Au Gabon, la sortie d’Henry Claude Oyima du gouvernement marque un moment clé de la transition conduite par le président Brice Clotaire Oligui Nguema. En mettant fin aux fonctions du ministre de l’Économie et des Finances, le chef de l’État envoie un message fort : celui d’une gouvernance désormais fondée sur la rigueur, la cohérence et l’exemplarité.

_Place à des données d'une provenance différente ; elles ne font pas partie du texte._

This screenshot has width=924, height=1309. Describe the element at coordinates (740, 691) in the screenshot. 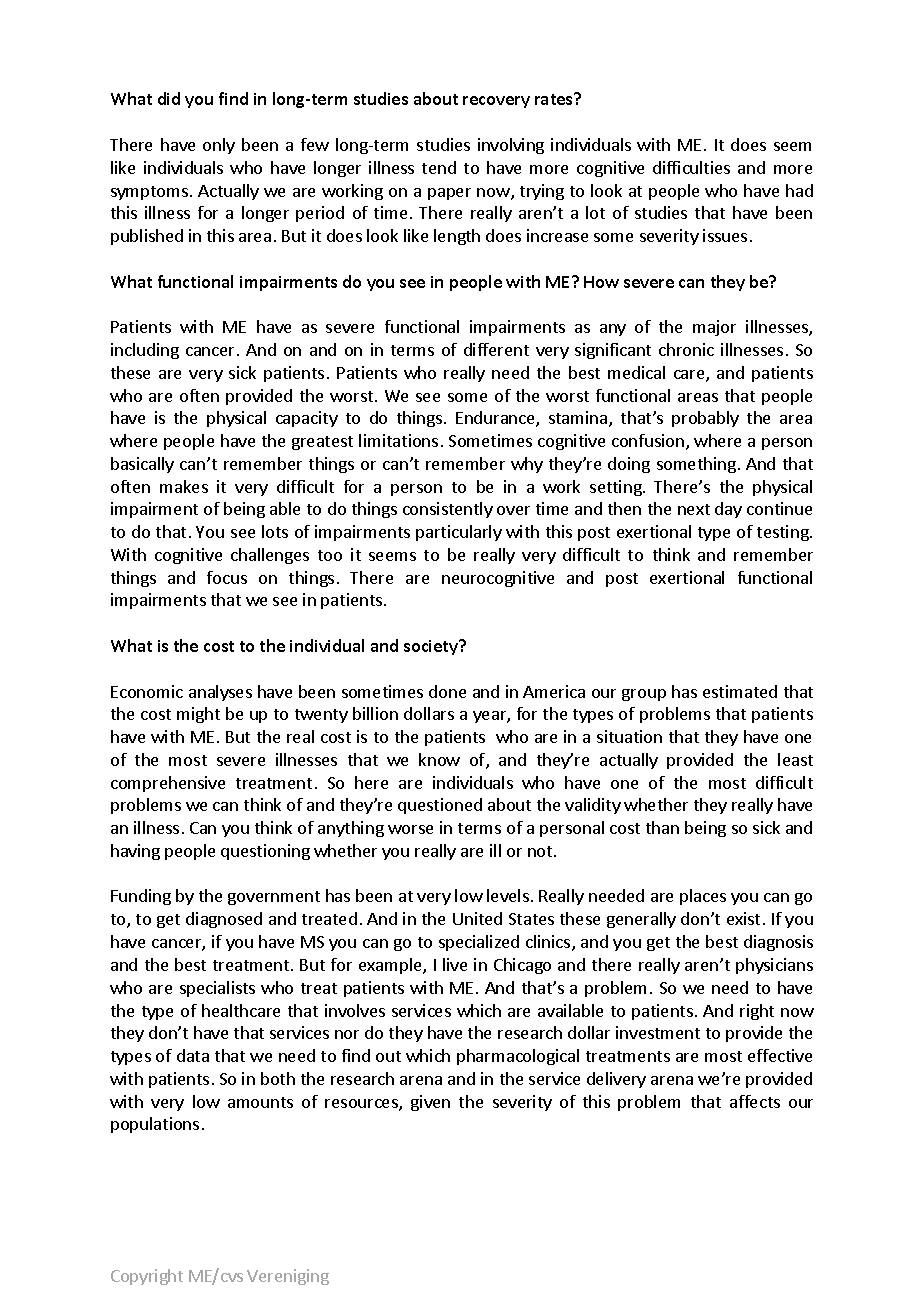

Nommé à la tête d’un super-ministère stratégique, Henry Claude Oyima laisse derrière lui une loi de finances largement critiquée. Plusieurs économistes gabonais, rejoints par des experts internationaux, avaient pointé des incohérences structurelles et une incapacité du budget à répondre aux urgences sociales du pays.
La polémique s’est également cristallisée autour du cumul des fonctions. Resté PDG de la BGFI Bank tout en exerçant des responsabilités ministérielles, Oyima incarnait une incompatibilité dénoncée depuis des mois par la société civile et certains milieux politiques.
Autre sujet de crispation : la taxe d’habitation. Présentée comme un levier fiscal, elle a été massivement rejetée par l’opinion publique, perçue comme injuste dans un contexte de forte pression sur le pouvoir d’achat.
En tranchant, Brice Oligui Nguema affirme sa volonté d’écouter les Gabonais et de préserver la stabilité sociale. Une décision qui s’inscrit dans une stratégie plus large de refondation de l’action publique.